Assignment:
Transcribe every entry precisely, omitting nothing.

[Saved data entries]
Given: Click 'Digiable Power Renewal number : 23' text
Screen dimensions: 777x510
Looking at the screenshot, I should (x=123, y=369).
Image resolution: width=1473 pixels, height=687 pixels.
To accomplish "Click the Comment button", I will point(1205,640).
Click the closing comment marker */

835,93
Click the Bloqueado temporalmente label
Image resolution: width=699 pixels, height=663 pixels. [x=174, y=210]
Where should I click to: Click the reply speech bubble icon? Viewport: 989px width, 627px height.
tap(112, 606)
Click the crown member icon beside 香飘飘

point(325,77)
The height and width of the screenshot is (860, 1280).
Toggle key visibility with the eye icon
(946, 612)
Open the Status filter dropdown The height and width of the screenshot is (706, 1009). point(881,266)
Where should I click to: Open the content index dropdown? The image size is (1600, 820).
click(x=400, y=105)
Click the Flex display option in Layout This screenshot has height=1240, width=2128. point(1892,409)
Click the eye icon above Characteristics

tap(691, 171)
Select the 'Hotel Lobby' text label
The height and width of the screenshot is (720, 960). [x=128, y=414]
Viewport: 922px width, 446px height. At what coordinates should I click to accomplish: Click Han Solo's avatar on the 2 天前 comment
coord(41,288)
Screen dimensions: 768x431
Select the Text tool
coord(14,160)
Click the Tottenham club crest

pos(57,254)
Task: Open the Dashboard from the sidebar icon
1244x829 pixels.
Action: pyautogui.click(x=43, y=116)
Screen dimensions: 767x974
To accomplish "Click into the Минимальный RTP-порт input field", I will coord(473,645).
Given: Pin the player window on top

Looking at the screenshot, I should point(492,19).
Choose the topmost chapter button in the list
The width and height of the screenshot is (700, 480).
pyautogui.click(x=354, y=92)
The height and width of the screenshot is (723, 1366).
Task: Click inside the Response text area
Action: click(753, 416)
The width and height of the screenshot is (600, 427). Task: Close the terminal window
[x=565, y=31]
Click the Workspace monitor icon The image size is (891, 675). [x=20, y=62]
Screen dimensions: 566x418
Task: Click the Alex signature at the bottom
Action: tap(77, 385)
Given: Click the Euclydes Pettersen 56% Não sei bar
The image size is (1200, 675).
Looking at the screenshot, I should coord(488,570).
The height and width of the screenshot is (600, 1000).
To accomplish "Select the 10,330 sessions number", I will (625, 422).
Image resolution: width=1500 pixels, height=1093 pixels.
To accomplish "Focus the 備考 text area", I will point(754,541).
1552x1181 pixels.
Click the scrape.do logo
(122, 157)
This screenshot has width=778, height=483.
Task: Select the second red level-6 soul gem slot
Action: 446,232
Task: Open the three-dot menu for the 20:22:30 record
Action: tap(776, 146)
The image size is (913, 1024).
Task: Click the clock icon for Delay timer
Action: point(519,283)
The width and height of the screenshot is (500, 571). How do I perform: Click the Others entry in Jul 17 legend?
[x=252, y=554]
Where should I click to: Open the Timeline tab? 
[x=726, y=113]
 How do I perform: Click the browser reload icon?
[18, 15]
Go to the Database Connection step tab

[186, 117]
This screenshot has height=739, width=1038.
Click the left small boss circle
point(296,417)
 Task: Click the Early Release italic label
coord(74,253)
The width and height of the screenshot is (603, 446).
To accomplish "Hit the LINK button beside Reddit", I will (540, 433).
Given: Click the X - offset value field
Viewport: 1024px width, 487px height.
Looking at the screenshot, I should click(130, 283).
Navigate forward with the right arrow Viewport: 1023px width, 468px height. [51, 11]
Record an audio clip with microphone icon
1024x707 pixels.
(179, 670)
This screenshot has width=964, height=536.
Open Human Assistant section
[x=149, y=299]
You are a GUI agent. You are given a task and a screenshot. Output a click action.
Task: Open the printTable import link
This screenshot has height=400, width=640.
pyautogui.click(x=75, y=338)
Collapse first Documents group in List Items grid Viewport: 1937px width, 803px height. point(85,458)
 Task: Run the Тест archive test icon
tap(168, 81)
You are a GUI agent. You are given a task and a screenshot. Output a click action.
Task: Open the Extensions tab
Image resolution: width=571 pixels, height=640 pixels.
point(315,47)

Output:
Given: Click 'Digiable Power Renewal number : 23' text
Screen dimensions: 777x510
Looking at the screenshot, I should (x=123, y=369).
Image resolution: width=1473 pixels, height=687 pixels.
To accomplish "Click the Comment button", I will point(1205,640).
Click the closing comment marker */

835,93
Click the Bloqueado temporalmente label
Image resolution: width=699 pixels, height=663 pixels. [x=174, y=210]
Where should I click to: Click the reply speech bubble icon? Viewport: 989px width, 627px height.
tap(112, 606)
Click the crown member icon beside 香飘飘

point(325,77)
The height and width of the screenshot is (860, 1280).
Toggle key visibility with the eye icon
(946, 612)
Open the Status filter dropdown The height and width of the screenshot is (706, 1009). point(881,266)
Where should I click to: Open the content index dropdown? The image size is (1600, 820).
click(x=400, y=105)
Click the Flex display option in Layout This screenshot has height=1240, width=2128. point(1892,409)
Click the eye icon above Characteristics

tap(691, 171)
Select the 'Hotel Lobby' text label
The height and width of the screenshot is (720, 960). [x=128, y=414]
Viewport: 922px width, 446px height. At what coordinates should I click to accomplish: Click Han Solo's avatar on the 2 天前 comment
coord(41,288)
Screen dimensions: 768x431
Select the Text tool
coord(14,160)
Click the Tottenham club crest

pos(57,254)
Task: Open the Dashboard from the sidebar icon
1244x829 pixels.
Action: pyautogui.click(x=43, y=116)
Screen dimensions: 767x974
To accomplish "Click into the Минимальный RTP-порт input field", I will coord(473,645).
Given: Pin the player window on top

Looking at the screenshot, I should point(492,19).
Choose the topmost chapter button in the list
The width and height of the screenshot is (700, 480).
pyautogui.click(x=354, y=92)
The height and width of the screenshot is (723, 1366).
Task: Click inside the Response text area
Action: click(753, 416)
The width and height of the screenshot is (600, 427). Task: Close the terminal window
[x=565, y=31]
Click the Workspace monitor icon The image size is (891, 675). [x=20, y=62]
Screen dimensions: 566x418
Task: Click the Alex signature at the bottom
Action: tap(77, 385)
Given: Click the Euclydes Pettersen 56% Não sei bar
The image size is (1200, 675).
Looking at the screenshot, I should coord(488,570).
The height and width of the screenshot is (600, 1000).
To accomplish "Select the 10,330 sessions number", I will (625, 422).
Image resolution: width=1500 pixels, height=1093 pixels.
To accomplish "Focus the 備考 text area", I will point(754,541).
1552x1181 pixels.
Click the scrape.do logo
(122, 157)
This screenshot has width=778, height=483.
Task: Select the second red level-6 soul gem slot
Action: 446,232
Task: Open the three-dot menu for the 20:22:30 record
Action: tap(776, 146)
The image size is (913, 1024).
Task: Click the clock icon for Delay timer
Action: point(519,283)
The width and height of the screenshot is (500, 571). How do I perform: Click the Others entry in Jul 17 legend?
[x=252, y=554]
Where should I click to: Open the Timeline tab? 
[x=726, y=113]
 How do I perform: Click the browser reload icon?
[18, 15]
Go to the Database Connection step tab

[186, 117]
This screenshot has height=739, width=1038.
Click the left small boss circle
point(296,417)
 Task: Click the Early Release italic label
coord(74,253)
The width and height of the screenshot is (603, 446).
To accomplish "Hit the LINK button beside Reddit", I will (540, 433).
Given: Click the X - offset value field
Viewport: 1024px width, 487px height.
Looking at the screenshot, I should click(130, 283).
Navigate forward with the right arrow Viewport: 1023px width, 468px height. [51, 11]
Record an audio clip with microphone icon
1024x707 pixels.
(179, 670)
This screenshot has width=964, height=536.
Open Human Assistant section
[x=149, y=299]
You are a GUI agent. You are given a task and a screenshot. Output a click action.
Task: Open the printTable import link
This screenshot has height=400, width=640.
pyautogui.click(x=75, y=338)
Collapse first Documents group in List Items grid Viewport: 1937px width, 803px height. point(85,458)
 Task: Run the Тест archive test icon
tap(168, 81)
You are a GUI agent. You are given a task and a screenshot. Output a click action.
Task: Open the Extensions tab
Image resolution: width=571 pixels, height=640 pixels.
point(315,47)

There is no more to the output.